═════ DATASET

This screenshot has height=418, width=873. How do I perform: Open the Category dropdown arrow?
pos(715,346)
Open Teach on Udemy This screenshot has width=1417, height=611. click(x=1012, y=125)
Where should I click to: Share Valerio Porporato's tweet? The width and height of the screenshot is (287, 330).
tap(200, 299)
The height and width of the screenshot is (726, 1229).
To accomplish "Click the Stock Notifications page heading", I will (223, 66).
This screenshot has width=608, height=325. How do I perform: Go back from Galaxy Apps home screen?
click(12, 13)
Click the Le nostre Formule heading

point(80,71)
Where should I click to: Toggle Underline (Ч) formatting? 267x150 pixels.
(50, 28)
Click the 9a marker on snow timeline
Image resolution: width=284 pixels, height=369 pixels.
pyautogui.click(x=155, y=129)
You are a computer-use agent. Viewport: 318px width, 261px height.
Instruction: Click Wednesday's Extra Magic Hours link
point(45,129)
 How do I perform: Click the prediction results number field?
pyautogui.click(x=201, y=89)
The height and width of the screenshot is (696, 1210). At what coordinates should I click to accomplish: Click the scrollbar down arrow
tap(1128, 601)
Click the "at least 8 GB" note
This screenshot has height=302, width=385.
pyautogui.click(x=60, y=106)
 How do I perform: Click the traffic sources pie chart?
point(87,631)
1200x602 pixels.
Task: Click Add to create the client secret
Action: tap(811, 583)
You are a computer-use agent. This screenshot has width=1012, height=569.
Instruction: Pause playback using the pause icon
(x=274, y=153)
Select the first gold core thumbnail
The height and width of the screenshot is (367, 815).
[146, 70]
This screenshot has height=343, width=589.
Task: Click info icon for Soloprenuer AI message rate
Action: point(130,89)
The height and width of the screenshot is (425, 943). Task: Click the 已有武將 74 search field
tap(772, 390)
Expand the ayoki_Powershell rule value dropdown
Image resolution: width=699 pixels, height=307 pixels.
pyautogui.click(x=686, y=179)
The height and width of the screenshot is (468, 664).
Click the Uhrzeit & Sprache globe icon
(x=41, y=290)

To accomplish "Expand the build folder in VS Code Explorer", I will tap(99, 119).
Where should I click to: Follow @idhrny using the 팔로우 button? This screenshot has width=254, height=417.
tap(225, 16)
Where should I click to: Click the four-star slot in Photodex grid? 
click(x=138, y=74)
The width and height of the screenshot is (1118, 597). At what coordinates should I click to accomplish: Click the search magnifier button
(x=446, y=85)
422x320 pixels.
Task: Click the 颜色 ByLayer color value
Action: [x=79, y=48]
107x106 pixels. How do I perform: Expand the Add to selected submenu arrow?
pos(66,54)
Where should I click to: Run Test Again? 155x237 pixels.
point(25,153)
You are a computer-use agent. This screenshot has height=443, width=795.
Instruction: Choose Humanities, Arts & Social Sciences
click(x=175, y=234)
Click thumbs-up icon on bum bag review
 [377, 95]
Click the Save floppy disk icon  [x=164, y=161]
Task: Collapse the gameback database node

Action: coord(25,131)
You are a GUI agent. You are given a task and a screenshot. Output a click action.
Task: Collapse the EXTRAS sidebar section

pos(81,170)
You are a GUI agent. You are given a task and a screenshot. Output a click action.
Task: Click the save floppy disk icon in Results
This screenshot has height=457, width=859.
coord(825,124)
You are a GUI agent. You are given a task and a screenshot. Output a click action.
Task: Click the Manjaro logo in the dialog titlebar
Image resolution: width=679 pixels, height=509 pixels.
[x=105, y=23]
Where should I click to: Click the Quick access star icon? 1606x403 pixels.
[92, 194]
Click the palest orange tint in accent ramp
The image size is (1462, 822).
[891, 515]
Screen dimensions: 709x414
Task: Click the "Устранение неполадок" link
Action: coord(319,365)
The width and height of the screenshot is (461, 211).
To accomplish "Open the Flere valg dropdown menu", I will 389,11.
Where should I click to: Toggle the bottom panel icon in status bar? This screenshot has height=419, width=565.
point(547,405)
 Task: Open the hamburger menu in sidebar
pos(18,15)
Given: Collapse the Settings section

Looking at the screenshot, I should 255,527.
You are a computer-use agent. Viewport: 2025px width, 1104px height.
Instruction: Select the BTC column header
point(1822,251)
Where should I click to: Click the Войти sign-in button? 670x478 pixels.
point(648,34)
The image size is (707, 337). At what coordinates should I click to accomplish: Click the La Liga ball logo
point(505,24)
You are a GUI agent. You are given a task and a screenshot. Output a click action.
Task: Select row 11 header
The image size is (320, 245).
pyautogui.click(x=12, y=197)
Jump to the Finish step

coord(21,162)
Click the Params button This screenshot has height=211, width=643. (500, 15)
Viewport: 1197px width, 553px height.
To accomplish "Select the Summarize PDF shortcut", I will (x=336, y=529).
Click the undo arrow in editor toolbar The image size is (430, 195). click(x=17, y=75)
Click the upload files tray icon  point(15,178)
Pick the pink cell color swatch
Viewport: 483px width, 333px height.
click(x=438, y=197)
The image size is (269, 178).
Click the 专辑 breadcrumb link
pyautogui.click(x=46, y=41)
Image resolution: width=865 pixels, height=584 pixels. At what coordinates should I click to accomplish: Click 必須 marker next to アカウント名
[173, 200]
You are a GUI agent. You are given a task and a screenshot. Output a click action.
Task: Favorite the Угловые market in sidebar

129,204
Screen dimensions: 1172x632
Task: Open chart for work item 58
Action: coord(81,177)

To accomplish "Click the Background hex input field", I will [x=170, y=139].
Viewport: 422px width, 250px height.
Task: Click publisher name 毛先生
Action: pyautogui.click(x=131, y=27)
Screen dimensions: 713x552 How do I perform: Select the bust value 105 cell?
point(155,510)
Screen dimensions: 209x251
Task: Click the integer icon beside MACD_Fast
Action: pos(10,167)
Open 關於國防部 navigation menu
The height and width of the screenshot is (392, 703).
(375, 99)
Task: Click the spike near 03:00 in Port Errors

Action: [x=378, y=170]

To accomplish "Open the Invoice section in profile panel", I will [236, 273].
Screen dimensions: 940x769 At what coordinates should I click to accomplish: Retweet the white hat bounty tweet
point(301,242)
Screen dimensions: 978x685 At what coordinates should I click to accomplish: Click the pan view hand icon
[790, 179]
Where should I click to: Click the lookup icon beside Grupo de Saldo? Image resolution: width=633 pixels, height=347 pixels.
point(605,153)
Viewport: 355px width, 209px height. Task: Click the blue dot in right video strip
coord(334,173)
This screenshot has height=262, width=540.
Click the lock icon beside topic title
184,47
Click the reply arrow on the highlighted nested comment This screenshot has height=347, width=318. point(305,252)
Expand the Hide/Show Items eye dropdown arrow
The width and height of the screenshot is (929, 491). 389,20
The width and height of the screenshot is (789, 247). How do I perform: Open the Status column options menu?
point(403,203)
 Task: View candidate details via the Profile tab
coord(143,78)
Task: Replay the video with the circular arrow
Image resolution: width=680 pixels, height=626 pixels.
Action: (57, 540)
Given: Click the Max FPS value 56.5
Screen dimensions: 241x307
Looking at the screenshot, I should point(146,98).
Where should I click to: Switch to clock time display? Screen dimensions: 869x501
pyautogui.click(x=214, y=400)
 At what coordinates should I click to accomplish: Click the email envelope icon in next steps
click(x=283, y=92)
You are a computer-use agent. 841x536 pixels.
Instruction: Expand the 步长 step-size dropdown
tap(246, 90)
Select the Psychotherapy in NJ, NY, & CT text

══════════

Show every line of the data in which the word "computer" appears.

ANSWER TO THIS TASK:
You are a computer-use agent. Viewport: 318px width, 261px height.
You are a computer-use agent. This screenshot has width=1012, height=569.
You are a computer-use agent. This screenshot has height=443, width=795.
You are a computer-use agent. Viewport: 2025px width, 1104px height.
You are a computer-use agent. 841x536 pixels.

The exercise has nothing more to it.